* _DATA SECTION_:
* start *
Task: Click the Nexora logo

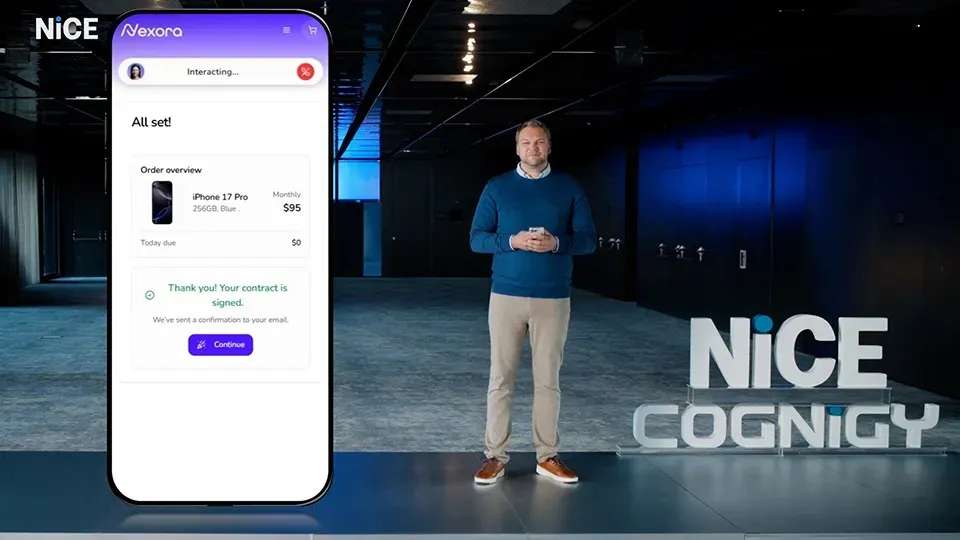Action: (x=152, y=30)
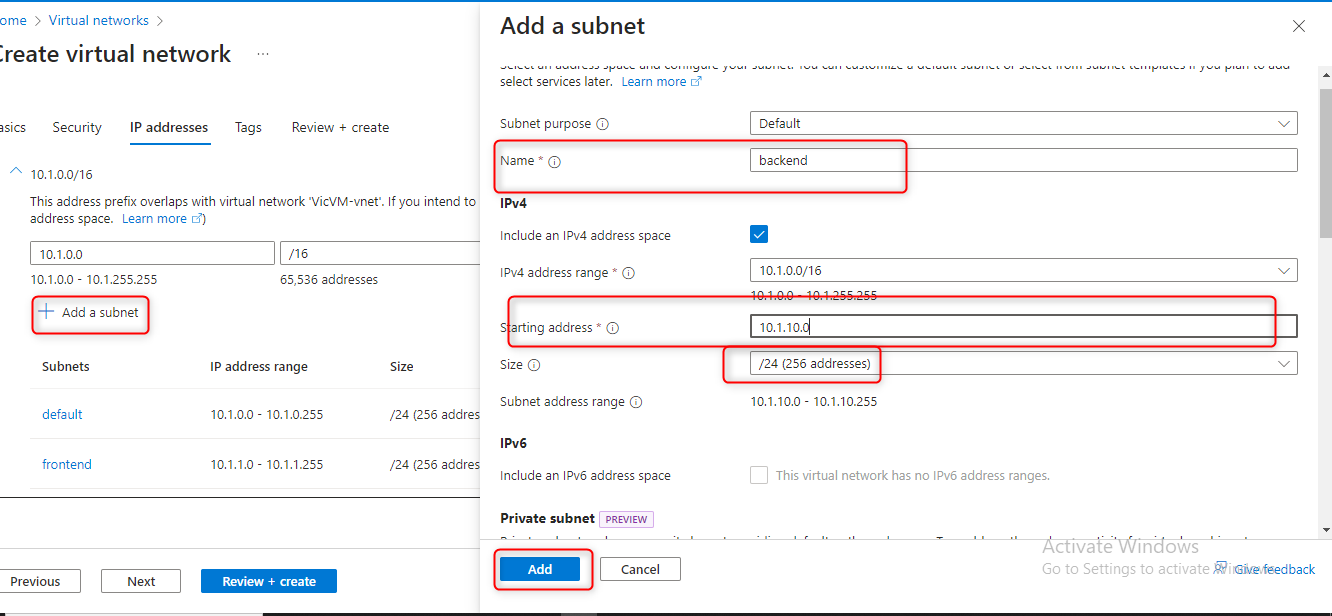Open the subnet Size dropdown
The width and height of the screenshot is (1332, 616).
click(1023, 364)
* end *
* start *
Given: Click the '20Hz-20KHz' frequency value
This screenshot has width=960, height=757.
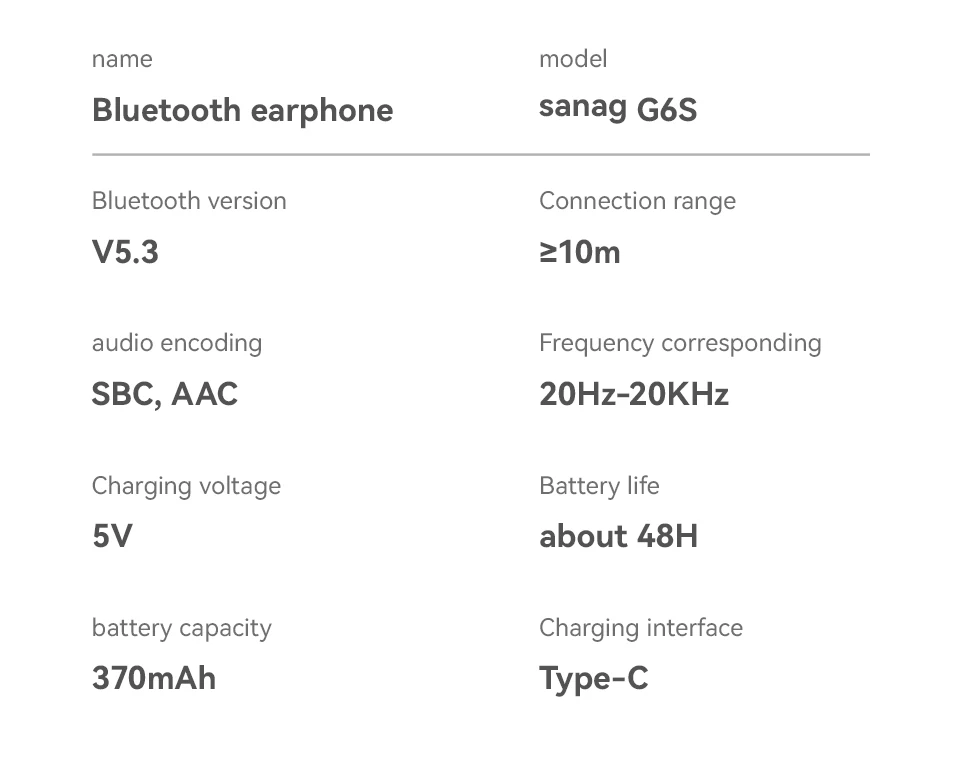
* end *
* start *
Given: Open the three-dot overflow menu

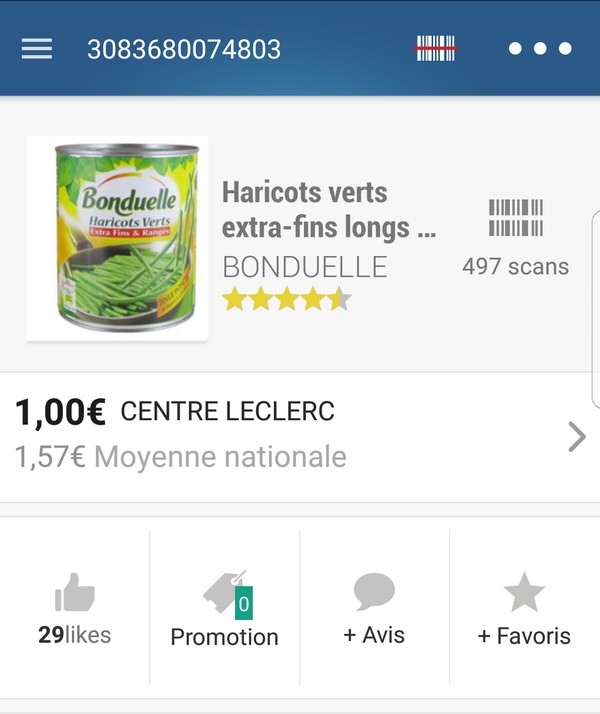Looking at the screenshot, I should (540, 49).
* end *
Lay out the material as a numbered list, leaving out blank lines, starting at the line that contains "Given: Click the '20Hz-20KHz' frequency value" and stopping after the line that contains "This screenshot has width=960, height=757.".

* _FINISHED EXERCISE_:
1. Given: Click the '20Hz-20KHz' frequency value
2. This screenshot has width=960, height=757.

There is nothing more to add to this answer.